20 maggio 2019
Aggiornato 16:00
Appello dei costruttori

Case: un diritto negato dalle tasse

Edoardo Bianchi, presidente dell'Associazione italiana costruttori, invoca lo Stato affinché si esca dal perpetuo limbo in cui giace il settore dell'edilizia: «Non c'è alcuna certezza e resta la confusione«.

ROMA - Il presidente dell'Acer - l'Associazione dei costruttori italiani - Edoardo Bianchi in occasione del suo intervento all'Assemblea annuale in corso all'Auditorium Parco della Musica a Roma chiede che lo stato intervenga in relazione alle richieste di garanzia cui i giovani devono rispondere per accedere ai mutui. Quello che è stato fatto finora è risultato insufficiente per far fronte allo stato di crisi che imperversa tra i giovani. 
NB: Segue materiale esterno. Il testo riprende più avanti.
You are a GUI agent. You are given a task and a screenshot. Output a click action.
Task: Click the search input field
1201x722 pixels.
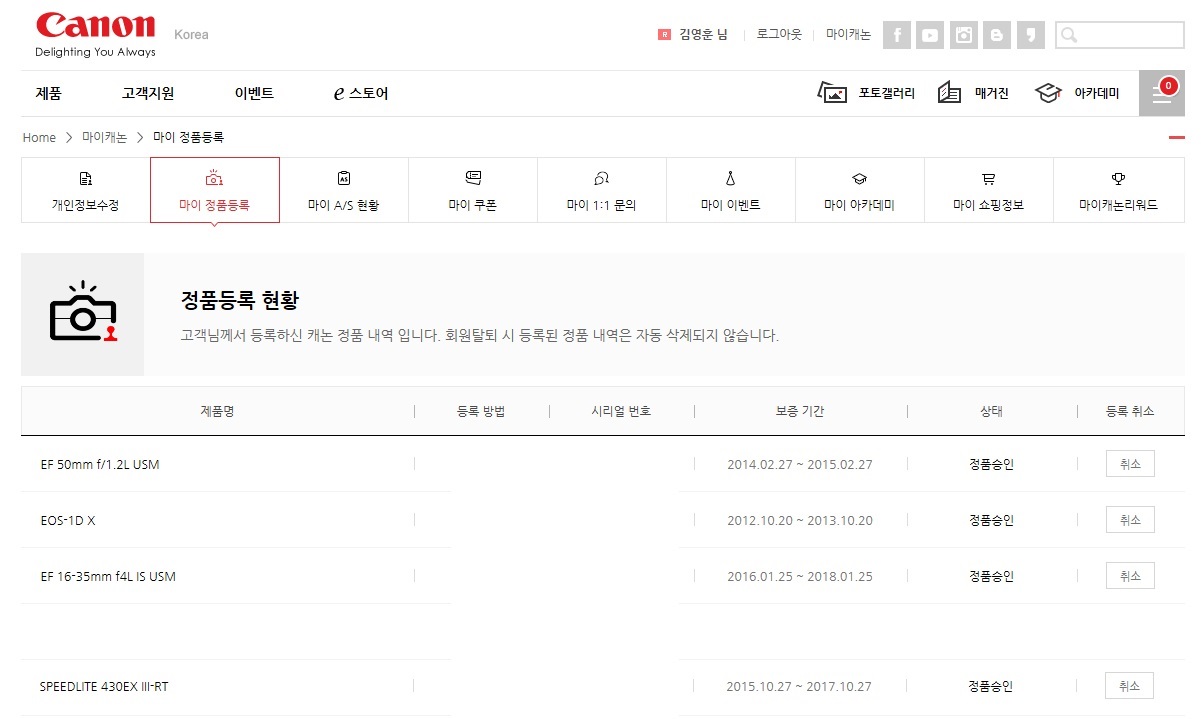click(x=1130, y=35)
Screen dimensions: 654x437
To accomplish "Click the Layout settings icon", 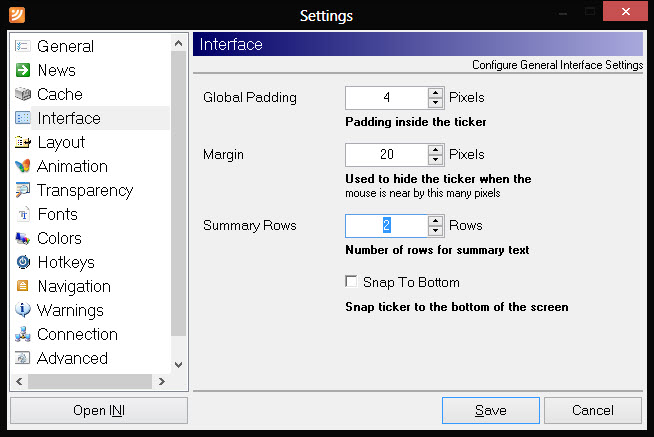I will [x=23, y=142].
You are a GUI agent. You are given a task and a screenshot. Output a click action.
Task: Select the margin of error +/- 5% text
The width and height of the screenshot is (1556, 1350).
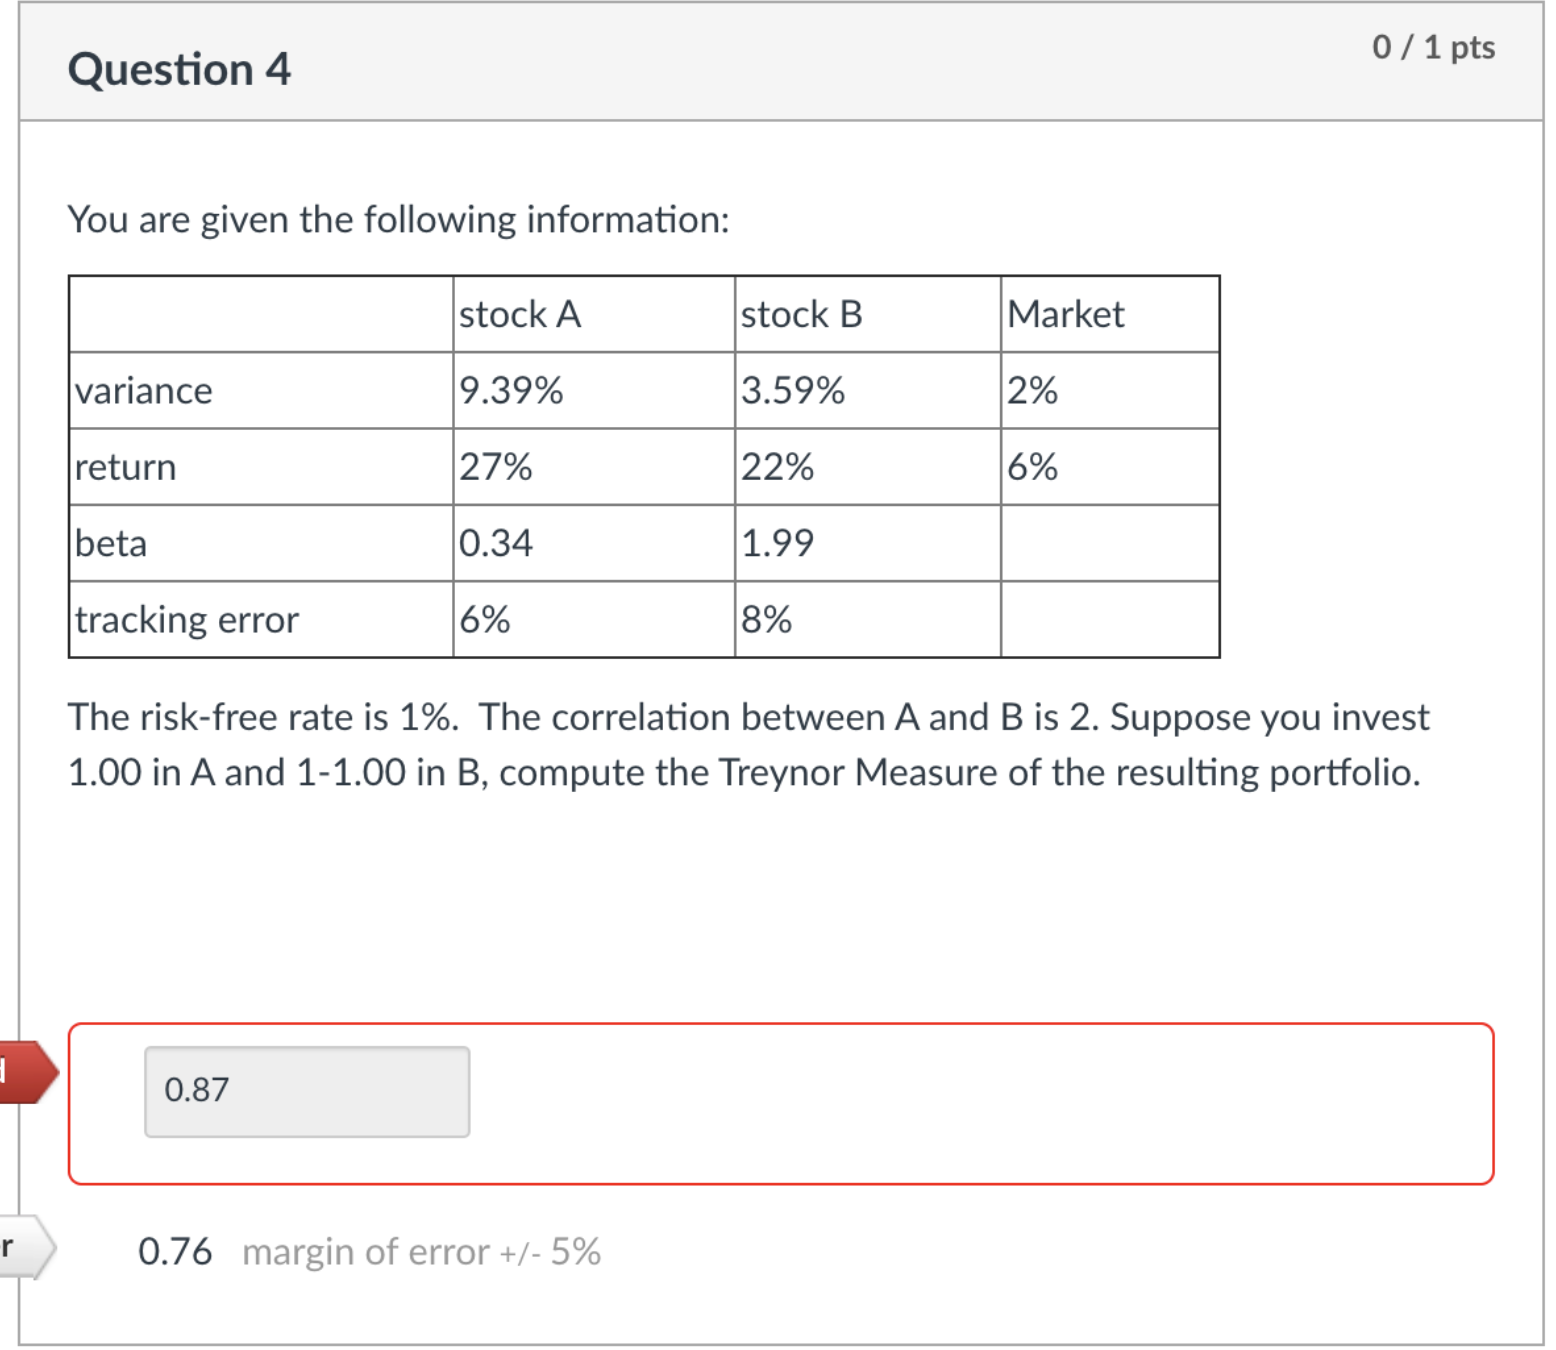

LO STATO INTERVENGA - Il presidente dell'Acer ha affermato: "Di fronte alla richiesta di garanzie che i giovani non sono in grado di prestare, come soddisfare l'esigenza legittima di accesso al bene casa? Crediamo che lo Stato debba intervenire con meccanismi di garanzia che agevolino l'erogazione di mutui alle fasce più deboli della società. Gli strumenti finora attivati risultano insufficienti: troppa discrezionalità viene lasciata agli Istituti di credito e le garanzie pubbliche non sembrano essere efficaci come annunciato. Ma quello che più preoccupa è l'eccessiva imposizione fiscale che lo Stato e i Comuni fanno gravare sulla casa, che ormai ha assunto il ruolo di bancomat». E aggiunge: «Di fronte a questa escalation impositiva ci chiediamo fino a dove potrà arrivare. Non c'è alcuna certezza e resta la confusione. E questo è motivo di ulteriore freno alla domanda, sia quella del privato cittadino che quella di potenziali investitori, anche stranieri»

IL PERENNE LIMBO DELL'INCERTEZZA - Ha continuato il suo intervento, il presidente dell'Acer, constatando che la situazione ormai è totalmente affidata all'incertezza: «Sono ormai trascorsi diciotto anni dalla "Variante delle Certezze" e ancora molti programmi vagano nel limbo dell'incertezza. Ma la cosa più grave è che da oltre un anno il tema sembra non essere più nell'agenda di questa Amministrazione Capitolina, nonostante le sue ripetute dichiarazioni di voler dare piena attuazione alle previsioni del Piano Regolatore [...] Sono trascorsi ormai dieci anni dal bando regionale per la realizzazione di case per il mercato della locazione agevolata e fino ad oggi non è stato realizzato neppure un alloggio».

IN ATTESA DELLA LEGGE DI MODIFICA «Finanziamenti regionali stanziati, rimodulati, scomparsi e poi riapparsi, disciplina dei rapporti tra Comune e operatori in continua evoluzione, hanno caratterizzato questo decennio. Roma Capitale qualche giorno fa ha approvato i nuovi schemi di convenzione. La Regione Lazio, ora, definisca senza ulteriore indugio le direttive attuative del programma. E' trascorso quasi un quinquennio da quando il Piano casa regionale è stato varato - evidenzia Bianchi - con lo scopo preciso di agevolare la ripresa del settore delle costruzioni. Di fatto non ha prodotto i risultati auspicati anche per la resistenza delle Amministrazioni a superare ragionevolmente alcune criticità attuative. Ora si attende la legge di modifica, il cui testo, varato un anno fa dalla Giunta, ancora non è stato approvato dal Consiglio».

LE AZIENDE ITALIANE L'ESTERO - Ma se in Italia, l'edilizia sta vivendo un periodo nero, all'estero le grandi imprese nostrane ottengono risultati più che positivi: "Il fatturato è triplicato in meno di dieci anni". A rivelarlo è Paolo Buzzetti, presidente dell'Ance (Associazione nazionale dei costruttori edili) che aggiunge che i paesi in cui si lavora di più sono quelli dell'Est Europa, "tra tutti la Romania e la Polonia, ma anche i paesi transfrontalieri del Mediterraneo". Sempre secondo le parole di Buzzetti, alla fine del 2013, le aziende italiane erano in ben 87 paesi e il fatturato, dal 2004 al 2013 è cresciuto del 206%. In relazione, però, al mercato interno, il presidente spera che "nella legge di stabilità ci sia qualcosa sulla casa".